A 69-year-old woman with a history of surgical mitral valve repair for severe mitral regurgitation 12 years prior presented with a 6-month history of dyspnea on exertion (NYHA functional class II), exercise intolerance, and swelling of her abdomen and lower limbs. On jugular venous examination, giant systolic pulsations with prominent V-waves, known as the Lancisi sign or C-V waves, were noted (Fig. 1a, Video appendix 1 and 2). On auscultation, a loud first heart sound was audible, with a loud pulmonary component of the second heart sound along with an apical mid-diastolic rumble. A holosystolic murmur at the left lower sternal border that increased during inspiration was also noted. Lower limb edema, ascites and an enlarged, pulsatile liver were present. Transthoracic echocardiography demonstrated normal left ventricular function with an ejection fraction of 55 % and a normal function of the mitral valve. It also confirmed the presence of a dilated right atrium and right ventricle and a severe tricuspid regurgitation (TR) with a moderately reduced right ventricular function. The patient was referred for a surgical tricuspid annuloplasty, but given an increased operative mortality risk refused to undergo the operation.

Fig. 1
figure 1

a Giant systolic pulsations with prominent V-waves, known as the Lancisi sign or C-V waves (please see on-line Video 1 and 2); b transthoracic echocardiography 4-chamber view demonstrating a dilatated right atrium and right ventricle and severe tricuspid regurgitation with a moderately reduced right ventricular function (RA right atrium, RV right ventricle, TR tricuspid regurgitation, LA felt atrium, LV left ventricle)

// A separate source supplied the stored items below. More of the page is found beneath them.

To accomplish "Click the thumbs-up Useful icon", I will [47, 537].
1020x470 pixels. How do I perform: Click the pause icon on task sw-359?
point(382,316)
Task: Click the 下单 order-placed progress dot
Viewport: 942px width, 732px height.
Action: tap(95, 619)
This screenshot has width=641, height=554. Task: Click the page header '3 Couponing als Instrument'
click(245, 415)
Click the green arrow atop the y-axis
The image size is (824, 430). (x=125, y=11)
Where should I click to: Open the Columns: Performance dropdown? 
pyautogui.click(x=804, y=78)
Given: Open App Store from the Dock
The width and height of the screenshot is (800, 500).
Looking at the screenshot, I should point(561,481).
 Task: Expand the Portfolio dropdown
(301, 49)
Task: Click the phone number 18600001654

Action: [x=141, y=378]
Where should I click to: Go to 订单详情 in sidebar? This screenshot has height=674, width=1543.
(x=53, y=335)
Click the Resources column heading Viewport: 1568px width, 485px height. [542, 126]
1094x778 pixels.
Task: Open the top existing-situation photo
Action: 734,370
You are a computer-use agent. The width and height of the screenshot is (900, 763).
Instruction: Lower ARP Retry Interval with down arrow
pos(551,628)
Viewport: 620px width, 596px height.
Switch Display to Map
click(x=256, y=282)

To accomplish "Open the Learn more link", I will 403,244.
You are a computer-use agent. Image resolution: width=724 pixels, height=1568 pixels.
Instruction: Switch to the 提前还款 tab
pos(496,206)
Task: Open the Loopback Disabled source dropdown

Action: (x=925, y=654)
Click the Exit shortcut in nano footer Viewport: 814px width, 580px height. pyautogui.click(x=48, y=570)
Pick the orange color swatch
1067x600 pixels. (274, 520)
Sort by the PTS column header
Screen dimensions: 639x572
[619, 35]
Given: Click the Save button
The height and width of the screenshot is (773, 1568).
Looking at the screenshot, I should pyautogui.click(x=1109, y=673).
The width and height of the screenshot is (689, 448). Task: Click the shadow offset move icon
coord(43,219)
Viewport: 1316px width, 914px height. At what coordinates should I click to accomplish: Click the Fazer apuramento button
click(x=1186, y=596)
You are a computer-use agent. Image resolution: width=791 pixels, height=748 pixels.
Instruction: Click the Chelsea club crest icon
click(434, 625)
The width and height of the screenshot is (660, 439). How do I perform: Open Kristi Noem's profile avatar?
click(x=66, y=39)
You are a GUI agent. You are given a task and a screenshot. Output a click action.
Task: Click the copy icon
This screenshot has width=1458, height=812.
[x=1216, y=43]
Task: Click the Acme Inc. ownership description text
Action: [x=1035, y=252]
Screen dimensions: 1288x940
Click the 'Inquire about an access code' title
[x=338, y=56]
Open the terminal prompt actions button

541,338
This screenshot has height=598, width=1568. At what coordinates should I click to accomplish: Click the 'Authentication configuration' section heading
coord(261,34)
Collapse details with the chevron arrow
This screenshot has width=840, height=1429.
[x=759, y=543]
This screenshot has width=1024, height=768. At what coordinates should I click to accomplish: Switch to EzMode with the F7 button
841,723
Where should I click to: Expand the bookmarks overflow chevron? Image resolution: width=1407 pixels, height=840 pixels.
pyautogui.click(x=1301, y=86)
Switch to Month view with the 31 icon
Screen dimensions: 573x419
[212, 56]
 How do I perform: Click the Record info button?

TR is a relatively common abnormality. Since this condition is frequently asymptomatic and may not be detected on routine physical examination, it is often diagnosed solely by echocardiography [1]. Usually, there are no specific signs or symptoms. Yet, in case of severe TR, giant C-V waves or the Lancisi sign can be found on the jugular venous examination [1]. With increasing tricuspid regurgitation, there is an increased backflow of blood to the right atrium during systole. In patients with severe tricuspid regurgitation, the V wave of tricuspid regurgitation merges with the C wave forming a single prominent C-V wave that is often mistaken for the large carotid-pulse wave of severe aortic regurgitation. Other signs and symptoms include painful hepatosplenomegaly, ascites, and peripheral edema [2]. Auscultation reveals a loud first heart sound with a loud pulmonary component of the second heart sound, an apical mid-diastolic rumble, and a holosystolic murmur at the left lower sternal border. Generally, tricuspid valve disease occurs secondary to left-sided heart valve disease, in particular mitral valve disease (i.e., functional TR) (Appendix 3). It is a marker of adverse outcome, and patients with moderate/severe TR have a worse prognosis [3, 4]. Primary TR (Appendix 3) is treated surgically if severe, and the patient is symptomatic. However, during concomitant left-sided heart valve surgery, a moderate/severe secondary TR with either raised pulmonary artery pressures or tricuspid annular dilatation should also be treated [3, 4].